About this task = Transcribe the entries in full, keeping each word as it is.

*** Opening Records for processing ***

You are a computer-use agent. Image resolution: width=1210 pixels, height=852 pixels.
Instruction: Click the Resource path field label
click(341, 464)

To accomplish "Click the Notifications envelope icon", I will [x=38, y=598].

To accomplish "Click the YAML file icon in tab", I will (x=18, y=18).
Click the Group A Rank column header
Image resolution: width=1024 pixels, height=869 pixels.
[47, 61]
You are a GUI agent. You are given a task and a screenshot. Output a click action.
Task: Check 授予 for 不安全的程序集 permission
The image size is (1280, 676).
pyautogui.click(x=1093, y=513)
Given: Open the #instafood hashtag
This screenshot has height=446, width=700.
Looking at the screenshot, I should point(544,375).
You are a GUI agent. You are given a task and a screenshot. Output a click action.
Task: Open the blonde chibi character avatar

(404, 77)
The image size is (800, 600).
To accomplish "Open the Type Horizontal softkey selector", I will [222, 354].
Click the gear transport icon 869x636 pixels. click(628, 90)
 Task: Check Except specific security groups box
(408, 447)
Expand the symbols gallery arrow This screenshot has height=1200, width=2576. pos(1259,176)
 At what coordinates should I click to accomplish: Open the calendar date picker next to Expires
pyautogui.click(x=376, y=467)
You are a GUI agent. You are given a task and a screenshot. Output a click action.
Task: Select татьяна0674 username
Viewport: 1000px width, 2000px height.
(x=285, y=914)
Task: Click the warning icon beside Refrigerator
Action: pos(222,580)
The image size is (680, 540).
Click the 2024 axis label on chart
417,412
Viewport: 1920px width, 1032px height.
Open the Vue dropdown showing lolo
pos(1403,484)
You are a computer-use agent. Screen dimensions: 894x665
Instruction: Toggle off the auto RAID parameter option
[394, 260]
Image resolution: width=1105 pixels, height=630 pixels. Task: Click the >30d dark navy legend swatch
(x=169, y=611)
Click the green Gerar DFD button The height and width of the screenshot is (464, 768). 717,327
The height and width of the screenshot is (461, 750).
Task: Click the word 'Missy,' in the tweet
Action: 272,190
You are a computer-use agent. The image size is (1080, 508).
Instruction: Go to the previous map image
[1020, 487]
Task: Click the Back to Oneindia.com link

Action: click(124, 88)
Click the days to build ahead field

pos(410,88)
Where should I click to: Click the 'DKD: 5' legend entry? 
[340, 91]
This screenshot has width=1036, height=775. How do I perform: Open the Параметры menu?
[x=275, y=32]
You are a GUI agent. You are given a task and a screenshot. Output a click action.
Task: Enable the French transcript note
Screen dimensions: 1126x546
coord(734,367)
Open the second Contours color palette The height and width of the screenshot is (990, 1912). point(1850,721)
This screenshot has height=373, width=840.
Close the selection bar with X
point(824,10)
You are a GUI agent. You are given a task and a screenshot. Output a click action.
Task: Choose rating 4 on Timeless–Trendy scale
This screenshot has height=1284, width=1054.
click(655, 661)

*** Closing Records for processing ***

Expected answer =
You are a computer-use agent. Image resolution: width=1210 pixels, height=852 pixels.
Instruction: Click the Resource path field label
click(341, 464)

To accomplish "Click the Notifications envelope icon", I will [x=38, y=598].

To accomplish "Click the YAML file icon in tab", I will (x=18, y=18).
Click the Group A Rank column header
Image resolution: width=1024 pixels, height=869 pixels.
[47, 61]
You are a GUI agent. You are given a task and a screenshot. Output a click action.
Task: Check 授予 for 不安全的程序集 permission
The image size is (1280, 676).
pyautogui.click(x=1093, y=513)
Given: Open the #instafood hashtag
This screenshot has height=446, width=700.
Looking at the screenshot, I should point(544,375).
You are a GUI agent. You are given a task and a screenshot. Output a click action.
Task: Open the blonde chibi character avatar

(404, 77)
The image size is (800, 600).
To accomplish "Open the Type Horizontal softkey selector", I will [222, 354].
Click the gear transport icon 869x636 pixels. click(628, 90)
 Task: Check Except specific security groups box
(408, 447)
Expand the symbols gallery arrow This screenshot has height=1200, width=2576. pos(1259,176)
 At what coordinates should I click to accomplish: Open the calendar date picker next to Expires
pyautogui.click(x=376, y=467)
You are a GUI agent. You are given a task and a screenshot. Output a click action.
Task: Select татьяна0674 username
Viewport: 1000px width, 2000px height.
(x=285, y=914)
Task: Click the warning icon beside Refrigerator
Action: pos(222,580)
The image size is (680, 540).
Click the 2024 axis label on chart
417,412
Viewport: 1920px width, 1032px height.
Open the Vue dropdown showing lolo
pos(1403,484)
You are a computer-use agent. Screen dimensions: 894x665
Instruction: Toggle off the auto RAID parameter option
[394, 260]
Image resolution: width=1105 pixels, height=630 pixels. Task: Click the >30d dark navy legend swatch
(x=169, y=611)
Click the green Gerar DFD button The height and width of the screenshot is (464, 768). 717,327
The height and width of the screenshot is (461, 750).
Task: Click the word 'Missy,' in the tweet
Action: 272,190
You are a computer-use agent. The image size is (1080, 508).
Instruction: Go to the previous map image
[1020, 487]
Task: Click the Back to Oneindia.com link

Action: click(124, 88)
Click the days to build ahead field

pos(410,88)
Where should I click to: Click the 'DKD: 5' legend entry? 
[340, 91]
This screenshot has width=1036, height=775. How do I perform: Open the Параметры menu?
[x=275, y=32]
You are a GUI agent. You are given a task and a screenshot. Output a click action.
Task: Enable the French transcript note
Screen dimensions: 1126x546
coord(734,367)
Open the second Contours color palette The height and width of the screenshot is (990, 1912). point(1850,721)
This screenshot has height=373, width=840.
Close the selection bar with X
point(824,10)
You are a GUI agent. You are given a task and a screenshot. Output a click action.
Task: Choose rating 4 on Timeless–Trendy scale
This screenshot has height=1284, width=1054.
click(655, 661)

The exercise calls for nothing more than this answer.